Area of Glasgow, Scotland

Yoker (An Eochair) is an area of Glasgow, Scotland, located on the northern bank of the Clyde east of Clydebank, 5 mi west of the city centre. The name is an Anglicisation of the Scottish Gaelic Eochair meaning a river bank.

== History ==
From the fourteenth century, the Renfrew Ferry has linked Yoker with Renfrew on the south bank of the river. The shipbuilding industry drove the growth of the district in the 19th century; this has since declined, although the nearby Yarrows shipyard, now owned by BAE Systems, is still in operation. Motor vehicles and tramcars were also manufactured in Yoker, which is now an operations centre for the North Clyde Line, part of Glasgow's suburban rail network.

== Transport ==
Yoker railway station has services on the North Clyde and Argyle Lines.

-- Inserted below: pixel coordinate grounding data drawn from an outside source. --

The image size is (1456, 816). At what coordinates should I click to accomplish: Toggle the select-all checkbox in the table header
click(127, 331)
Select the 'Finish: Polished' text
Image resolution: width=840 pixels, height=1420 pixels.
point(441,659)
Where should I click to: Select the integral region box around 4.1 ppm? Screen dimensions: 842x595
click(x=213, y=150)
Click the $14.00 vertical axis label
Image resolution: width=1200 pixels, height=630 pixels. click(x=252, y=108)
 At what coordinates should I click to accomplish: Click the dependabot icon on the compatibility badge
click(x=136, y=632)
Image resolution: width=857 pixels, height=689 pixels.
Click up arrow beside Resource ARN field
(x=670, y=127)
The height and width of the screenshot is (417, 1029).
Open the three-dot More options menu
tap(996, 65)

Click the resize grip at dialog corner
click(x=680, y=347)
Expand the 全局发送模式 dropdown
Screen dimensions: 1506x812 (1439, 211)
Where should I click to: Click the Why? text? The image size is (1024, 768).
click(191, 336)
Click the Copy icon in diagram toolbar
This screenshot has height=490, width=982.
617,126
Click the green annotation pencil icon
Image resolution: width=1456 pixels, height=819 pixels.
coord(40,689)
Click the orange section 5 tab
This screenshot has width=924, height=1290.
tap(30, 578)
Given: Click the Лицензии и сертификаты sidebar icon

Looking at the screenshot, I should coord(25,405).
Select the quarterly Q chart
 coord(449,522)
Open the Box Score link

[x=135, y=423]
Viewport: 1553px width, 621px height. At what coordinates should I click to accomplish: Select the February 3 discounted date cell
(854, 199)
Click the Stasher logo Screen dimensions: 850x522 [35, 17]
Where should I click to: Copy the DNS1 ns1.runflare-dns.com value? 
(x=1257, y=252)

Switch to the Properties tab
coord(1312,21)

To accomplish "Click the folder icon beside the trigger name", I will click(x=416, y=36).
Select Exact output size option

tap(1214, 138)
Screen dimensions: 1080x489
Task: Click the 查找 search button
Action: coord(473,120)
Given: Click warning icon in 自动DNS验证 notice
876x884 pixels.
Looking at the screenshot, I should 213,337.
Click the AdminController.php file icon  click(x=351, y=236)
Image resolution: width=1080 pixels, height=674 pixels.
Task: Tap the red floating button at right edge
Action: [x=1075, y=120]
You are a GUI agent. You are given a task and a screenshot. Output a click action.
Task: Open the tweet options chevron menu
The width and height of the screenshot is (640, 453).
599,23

Several buses travel along Dumbarton Road, the main thoroughfare between Glasgow and Clydebank which runs parallel to the river. The New River Clyde bridge, a road bridge at the ferry crossing point was constructed in 2024, providing easier access to the retail and leisure facilities at Braehead.

== Notable people ==
In his childhood, Alf Wight lived in the area and attended Yoker Primary School. Alf Wight went on to become a world famous veterinary surgeon, better known by his pen name, James Herriot.

== In popular culture ==
The TV comedy series Limmy's Show featured a sketch in which perpetually stoned Dee Dee Durie travelled to Yoker on a whim, finding the experience an exciting and terrifying adventure, rather than a mundane bus journey.